-- start Material shown --

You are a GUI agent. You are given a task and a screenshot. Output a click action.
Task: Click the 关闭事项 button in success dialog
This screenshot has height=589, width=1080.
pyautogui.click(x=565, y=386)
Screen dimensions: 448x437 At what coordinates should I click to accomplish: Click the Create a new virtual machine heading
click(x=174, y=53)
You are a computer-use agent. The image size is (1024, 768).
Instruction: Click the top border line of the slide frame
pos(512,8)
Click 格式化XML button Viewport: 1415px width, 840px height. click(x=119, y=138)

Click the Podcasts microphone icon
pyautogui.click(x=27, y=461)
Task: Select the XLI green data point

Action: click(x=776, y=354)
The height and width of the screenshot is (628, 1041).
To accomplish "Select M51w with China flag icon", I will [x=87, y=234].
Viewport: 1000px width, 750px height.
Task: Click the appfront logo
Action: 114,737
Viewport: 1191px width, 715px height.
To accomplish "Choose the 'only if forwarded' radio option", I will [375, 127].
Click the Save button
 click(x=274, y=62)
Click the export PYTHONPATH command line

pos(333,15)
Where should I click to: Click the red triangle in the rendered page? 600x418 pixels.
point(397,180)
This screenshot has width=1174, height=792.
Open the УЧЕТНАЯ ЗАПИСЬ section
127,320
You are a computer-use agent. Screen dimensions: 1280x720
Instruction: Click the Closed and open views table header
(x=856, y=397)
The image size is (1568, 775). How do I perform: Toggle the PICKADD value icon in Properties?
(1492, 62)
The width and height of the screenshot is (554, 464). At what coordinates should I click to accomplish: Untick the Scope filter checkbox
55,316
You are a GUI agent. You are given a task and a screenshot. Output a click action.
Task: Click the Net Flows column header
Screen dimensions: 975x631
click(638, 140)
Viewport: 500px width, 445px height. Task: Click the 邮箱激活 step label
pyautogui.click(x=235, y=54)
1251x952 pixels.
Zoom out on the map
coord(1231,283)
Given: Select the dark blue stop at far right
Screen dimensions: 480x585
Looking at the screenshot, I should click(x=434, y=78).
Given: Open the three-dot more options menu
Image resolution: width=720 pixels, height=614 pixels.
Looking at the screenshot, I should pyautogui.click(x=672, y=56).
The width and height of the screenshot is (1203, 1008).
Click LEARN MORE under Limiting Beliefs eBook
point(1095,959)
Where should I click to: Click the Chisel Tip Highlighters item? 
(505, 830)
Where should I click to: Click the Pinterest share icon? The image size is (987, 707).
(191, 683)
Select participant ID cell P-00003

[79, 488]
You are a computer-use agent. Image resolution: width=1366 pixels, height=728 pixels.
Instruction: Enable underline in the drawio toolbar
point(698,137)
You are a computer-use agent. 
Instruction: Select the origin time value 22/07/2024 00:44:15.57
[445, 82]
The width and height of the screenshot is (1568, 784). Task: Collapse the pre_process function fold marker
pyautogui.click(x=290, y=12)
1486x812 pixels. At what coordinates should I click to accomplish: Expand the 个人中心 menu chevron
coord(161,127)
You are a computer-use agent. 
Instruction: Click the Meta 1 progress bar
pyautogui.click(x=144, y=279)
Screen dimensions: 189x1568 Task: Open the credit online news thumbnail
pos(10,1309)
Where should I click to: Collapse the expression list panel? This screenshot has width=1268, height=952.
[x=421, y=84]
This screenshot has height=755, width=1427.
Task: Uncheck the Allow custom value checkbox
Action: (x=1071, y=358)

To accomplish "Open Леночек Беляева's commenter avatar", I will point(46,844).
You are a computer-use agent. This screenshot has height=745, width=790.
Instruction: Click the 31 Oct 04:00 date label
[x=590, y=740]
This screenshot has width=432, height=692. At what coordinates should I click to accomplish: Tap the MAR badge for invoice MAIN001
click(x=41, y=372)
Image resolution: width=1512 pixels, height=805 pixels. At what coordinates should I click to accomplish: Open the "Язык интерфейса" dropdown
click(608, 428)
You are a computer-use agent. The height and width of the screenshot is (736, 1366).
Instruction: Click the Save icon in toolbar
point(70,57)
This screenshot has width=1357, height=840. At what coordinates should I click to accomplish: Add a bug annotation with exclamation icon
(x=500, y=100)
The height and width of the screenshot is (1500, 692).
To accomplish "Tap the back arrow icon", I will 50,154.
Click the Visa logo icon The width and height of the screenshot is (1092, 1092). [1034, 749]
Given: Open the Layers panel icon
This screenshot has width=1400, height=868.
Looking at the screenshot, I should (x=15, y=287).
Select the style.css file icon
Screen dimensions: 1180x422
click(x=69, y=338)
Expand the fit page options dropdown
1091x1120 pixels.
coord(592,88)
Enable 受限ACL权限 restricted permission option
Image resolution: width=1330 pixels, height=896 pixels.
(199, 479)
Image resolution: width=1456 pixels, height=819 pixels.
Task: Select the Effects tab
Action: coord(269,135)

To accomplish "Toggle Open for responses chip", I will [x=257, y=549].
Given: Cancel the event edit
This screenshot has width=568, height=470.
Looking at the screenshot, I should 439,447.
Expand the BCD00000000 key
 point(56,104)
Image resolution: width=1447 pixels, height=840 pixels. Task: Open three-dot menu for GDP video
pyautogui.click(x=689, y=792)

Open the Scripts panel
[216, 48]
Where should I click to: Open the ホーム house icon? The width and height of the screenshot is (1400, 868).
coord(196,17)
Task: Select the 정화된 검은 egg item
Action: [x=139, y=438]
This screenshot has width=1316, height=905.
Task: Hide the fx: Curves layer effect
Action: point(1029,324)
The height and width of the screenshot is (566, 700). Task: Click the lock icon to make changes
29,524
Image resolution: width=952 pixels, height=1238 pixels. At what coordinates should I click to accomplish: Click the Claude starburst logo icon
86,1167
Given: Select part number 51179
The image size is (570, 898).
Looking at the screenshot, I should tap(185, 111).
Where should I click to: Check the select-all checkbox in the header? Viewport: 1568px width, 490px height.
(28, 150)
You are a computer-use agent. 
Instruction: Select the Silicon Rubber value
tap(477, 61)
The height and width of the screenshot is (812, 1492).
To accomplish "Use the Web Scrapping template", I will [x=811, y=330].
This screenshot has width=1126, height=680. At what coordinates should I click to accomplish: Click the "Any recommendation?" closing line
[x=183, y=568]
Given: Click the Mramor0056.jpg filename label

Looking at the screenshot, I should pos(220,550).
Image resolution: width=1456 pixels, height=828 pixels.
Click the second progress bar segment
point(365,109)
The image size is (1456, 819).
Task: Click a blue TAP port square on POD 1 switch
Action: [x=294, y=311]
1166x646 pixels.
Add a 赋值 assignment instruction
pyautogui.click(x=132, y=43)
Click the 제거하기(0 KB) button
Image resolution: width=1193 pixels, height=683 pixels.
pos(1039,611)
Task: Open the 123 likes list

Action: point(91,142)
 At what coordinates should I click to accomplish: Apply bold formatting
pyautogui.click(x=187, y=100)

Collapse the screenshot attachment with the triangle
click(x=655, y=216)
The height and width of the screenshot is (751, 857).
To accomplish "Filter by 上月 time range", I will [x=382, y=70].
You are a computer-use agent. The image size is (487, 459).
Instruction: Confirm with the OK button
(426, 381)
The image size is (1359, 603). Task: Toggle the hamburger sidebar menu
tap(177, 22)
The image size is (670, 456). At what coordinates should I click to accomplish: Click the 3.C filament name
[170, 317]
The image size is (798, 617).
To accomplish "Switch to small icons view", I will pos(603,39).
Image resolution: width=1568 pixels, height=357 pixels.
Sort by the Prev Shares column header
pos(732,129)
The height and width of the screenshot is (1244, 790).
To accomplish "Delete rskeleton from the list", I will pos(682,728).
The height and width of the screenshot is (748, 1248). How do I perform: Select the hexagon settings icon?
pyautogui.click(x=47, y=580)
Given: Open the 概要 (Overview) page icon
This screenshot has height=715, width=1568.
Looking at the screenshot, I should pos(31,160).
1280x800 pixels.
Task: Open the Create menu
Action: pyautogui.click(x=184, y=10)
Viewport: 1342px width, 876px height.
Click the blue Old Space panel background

-- end Material shown --

- **Stated problem**
Copy out the lines above word for word, starting with the line that contains "The width and height of the screenshot is (554, 464)." and going on through the line that contains "pos(10,1309)", both included.

- **Output of the task**
The width and height of the screenshot is (554, 464). At what coordinates should I click to accomplish: Untick the Scope filter checkbox
55,316
You are a GUI agent. You are given a task and a screenshot. Output a click action.
Task: Click the Net Flows column header
Screen dimensions: 975x631
click(638, 140)
Viewport: 500px width, 445px height. Task: Click the 邮箱激活 step label
pyautogui.click(x=235, y=54)
1251x952 pixels.
Zoom out on the map
coord(1231,283)
Given: Select the dark blue stop at far right
Screen dimensions: 480x585
Looking at the screenshot, I should click(x=434, y=78).
Given: Open the three-dot more options menu
Image resolution: width=720 pixels, height=614 pixels.
Looking at the screenshot, I should pyautogui.click(x=672, y=56).
The width and height of the screenshot is (1203, 1008).
Click LEARN MORE under Limiting Beliefs eBook
point(1095,959)
Where should I click to: Click the Chisel Tip Highlighters item? 
(505, 830)
Where should I click to: Click the Pinterest share icon? The image size is (987, 707).
(191, 683)
Select participant ID cell P-00003

[79, 488]
You are a computer-use agent. Image resolution: width=1366 pixels, height=728 pixels.
Instruction: Enable underline in the drawio toolbar
point(698,137)
You are a computer-use agent. 
Instruction: Select the origin time value 22/07/2024 00:44:15.57
[445, 82]
The width and height of the screenshot is (1568, 784). Task: Collapse the pre_process function fold marker
pyautogui.click(x=290, y=12)
1486x812 pixels. At what coordinates should I click to accomplish: Expand the 个人中心 menu chevron
coord(161,127)
You are a computer-use agent. 
Instruction: Click the Meta 1 progress bar
pyautogui.click(x=144, y=279)
Screen dimensions: 189x1568 Task: Open the credit online news thumbnail
pos(10,1309)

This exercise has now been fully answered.